Broader Visibility in LLM Training Data:
- Estimate AIO Presence: Estimate what percentage of the time users searching for your products or services will get an AI Overview, and invest resources accordingly. Note that ranking for AIO isn’t the same as ranking for ChatGPT, which only produces an AIO in its interface.
- Pursue Mentions: Since ChatGPT pulls from extensive internet training data, if you want to appear in results like “top restaurants in San Francisco,” ensure you are mentioned on review sites, in magazine articles, Reddit posts, and cultural publications. Improving SGE means pursuing other avenues that serve as “inputs” for SGE. The more your business appears in multiple sources, the more it increases the LLM’s “prediction” percentage that you should be in said results.
- Identify LLM Data Sources: Understand your business and industry to identify where LLMs would look for data or on which data they have been trained. You can ask multiple language models about their training data. Tools like SparkToro or BuzzSumo can help analyze where people end up for their searches, which can then be used to ask ChatGPT if those sources are used in training data.

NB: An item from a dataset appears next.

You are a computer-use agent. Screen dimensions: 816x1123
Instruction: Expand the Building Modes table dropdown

- Featured Status: Pursue featured status on high-authority Q&A and information sites like Quora and Reddit, as they are frequently cited in Google’s AI overviews.

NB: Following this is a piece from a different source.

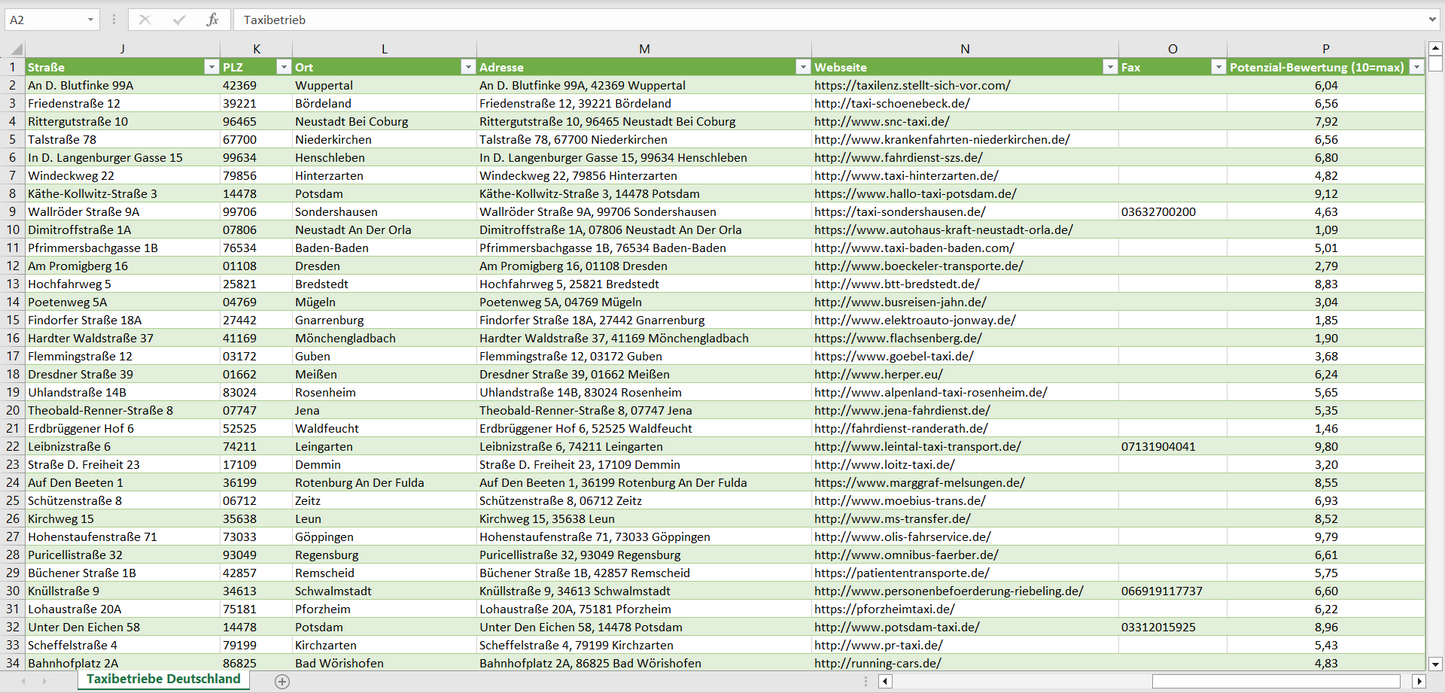The width and height of the screenshot is (1445, 693).
Task: Open the Potenzial-Bewertung filter dropdown
Action: pos(1416,67)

- Partnerships: Pursue partnerships with generative AI players like OpenAI and Google, as their partnership teams are looking to connect with large players in their markets. It’s worth having conversations to understand how to rank in their results, especially if you have data of interest for training their models. OpenAI has a data partnership form.
Conclusion
In conclusion, the evolving landscape of search, particularly with the rise of Search Generative Experience (SGE) and Large Language Models (LLMs), necessitates a strategic shift in content optimization. While traditional SEO focused on links and keywords, the new “currency” of LLMs is “mentions” across vast training data, emphasizing the importance of qualitative features and broad visibility. Structured data, though not a direct ranking factor, plays a crucial supporting role in enhancing AI’s contextual understanding, feeding knowledge graphs, and enabling accurate content generation. However, challenges such as parsing issues, quality of implementation, and model-specific behaviors must be addressed for effective utilization of structured data.

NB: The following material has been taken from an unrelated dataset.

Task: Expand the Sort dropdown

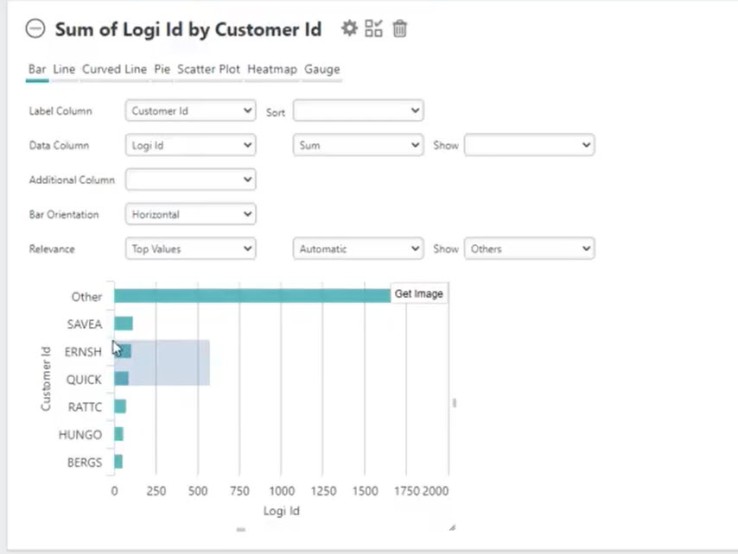Action: pyautogui.click(x=358, y=111)
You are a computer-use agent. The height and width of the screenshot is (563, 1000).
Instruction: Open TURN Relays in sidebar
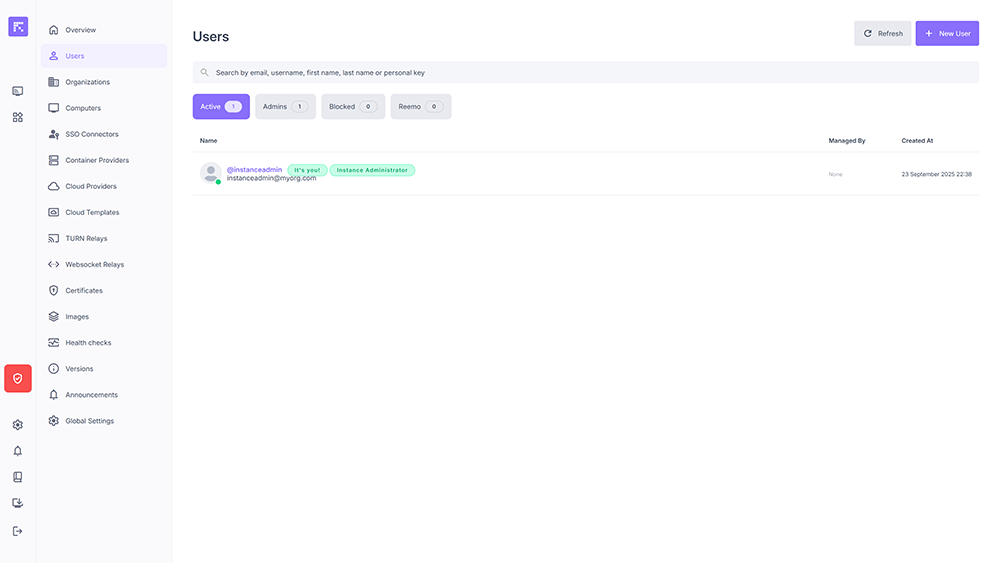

AI Overviews (AIOs) are becoming increasingly prevalent for detailed, specialized queries, particularly in medical, technological, and financial domains, while appearing less for basic troubleshooting or product comparisons. To thrive in this environment, content creators must prioritize high-quality, authoritative, and E-E-A-T aligned content that is clear, concise, and well-structured. Technical SEO remains vital for ensuring content crawlability and rendering , alongside the critical step of ensuring LLM crawlers are not excluded. Strategic content development should involve creating topic overview pages, leveraging long-tail keywords, aligning content with user intent, and writing in natural language. Beyond on-page optimization, broadening visibility through mentions on review sites, magazine articles, and Q&A platforms like Quora and Reddit, and even pursuing partnerships with generative AI players, will be instrumental in influencing LLM training data and improving SGE rankings. Ultimately, a holistic approach that combines foundational SEO hygiene with a keen understanding of AI’s consumption patterns will be key to success in the evolving search landscape.